* **DATA EXTRACT**:
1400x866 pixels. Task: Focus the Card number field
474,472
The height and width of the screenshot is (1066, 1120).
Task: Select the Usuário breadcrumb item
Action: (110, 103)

* **WORK TO BE COMPLETED**: Reproduce the listing above verbatim, line for line.

* **WORKED SOLUTION**:
1400x866 pixels. Task: Focus the Card number field
474,472
The height and width of the screenshot is (1066, 1120).
Task: Select the Usuário breadcrumb item
Action: (110, 103)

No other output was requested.